O sucesso da reabilitação vocal pode ser comprometido pelas inúmeras razões cirúrgicas e relacionadas com a prótese, mas também com a fraca motivação do doente. Pela mesma razão, se o doente não usa a voz traqueo-esofágica, tem indicação para encerramento da punção. A taxa de sucesso desta série foi de 76,9%. As limitações do estudo são inerentes a um estudo retrospectivo, à falta de variáveis analisadas e à mensuração da qualidade vocal de entre os doentes estudados.
Conclusão
O tratamento dos tumores malignos da laringe não deve apenas considerar o outcome oncológico, mas também a qualidade de vida do doente, nomeadamente a sua integração social e comunicação. A restauração da função fonatória é, actualmente, o maior objectivo da reabilitação pós laringectomia total. A voz traqueo-esofágica através de prótese fonatória veio revolucionar a reabilitação vocal, desde a sua instauração. Este trabalho demonstra a experiência de um centro oncológico e como um protocolo terapêutico pode beneficiar e maximizar a taxa de sucesso da reabilitação vocal.
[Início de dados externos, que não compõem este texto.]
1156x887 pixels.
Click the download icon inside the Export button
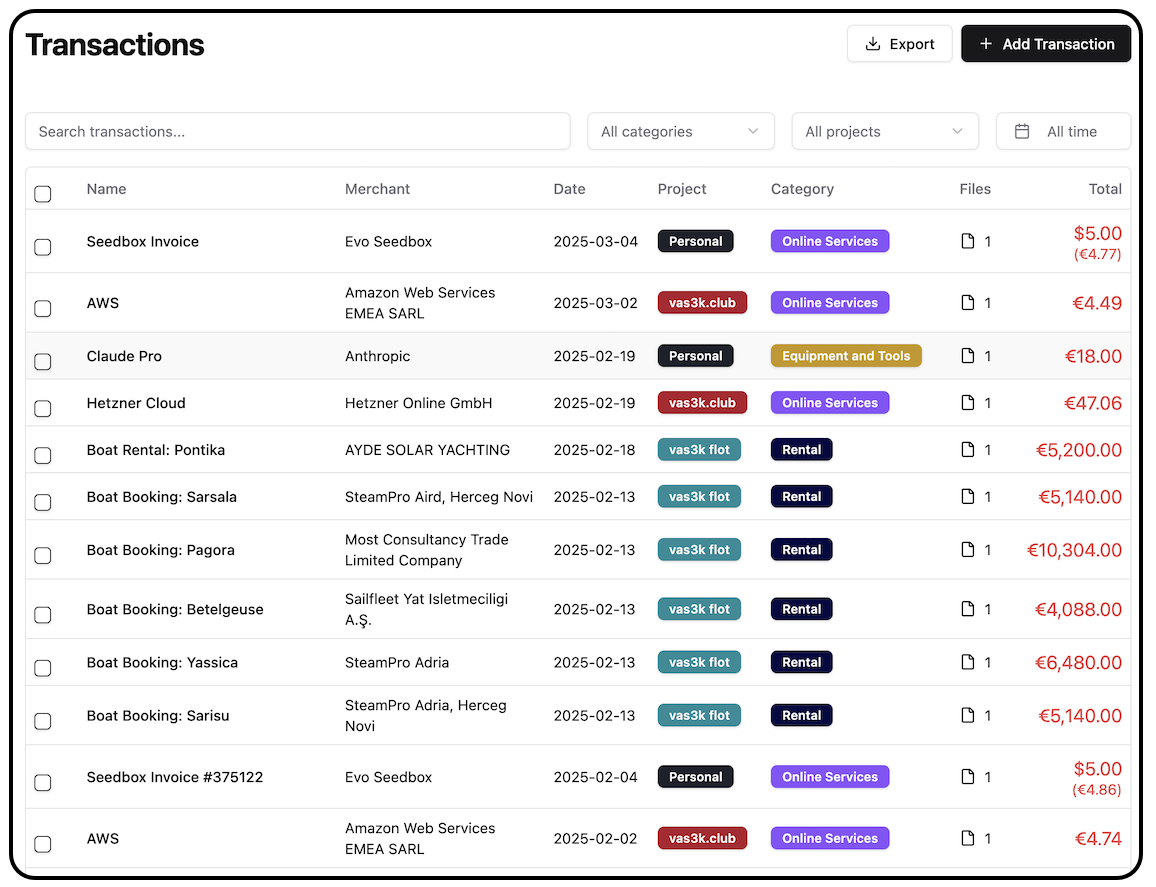pyautogui.click(x=873, y=43)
Os resultados demonstram que a idade avançada, a cirurgia de resgate e a RT adjuvante não devem ser factores de restrição para este tipo de protocolo de reabilitação
Conflito de Interesses
Os autores declaram que não têm qualquer conflito de interesse relativo a este artigo.
Confidencialidade dos dados
Os autores declaram que seguiram os protocolos do seu trabalho na publicação dos dados de pacientes.
Proteção de pessoas e animais
Os autores declaram que os procedimentos seguidos estão de acordo com os regulamentos estabelecidos pelos diretores da Comissão para Investigação Clínica e Ética e de acordo com a Declaração de Helsínquia da Associação Médica Mundial.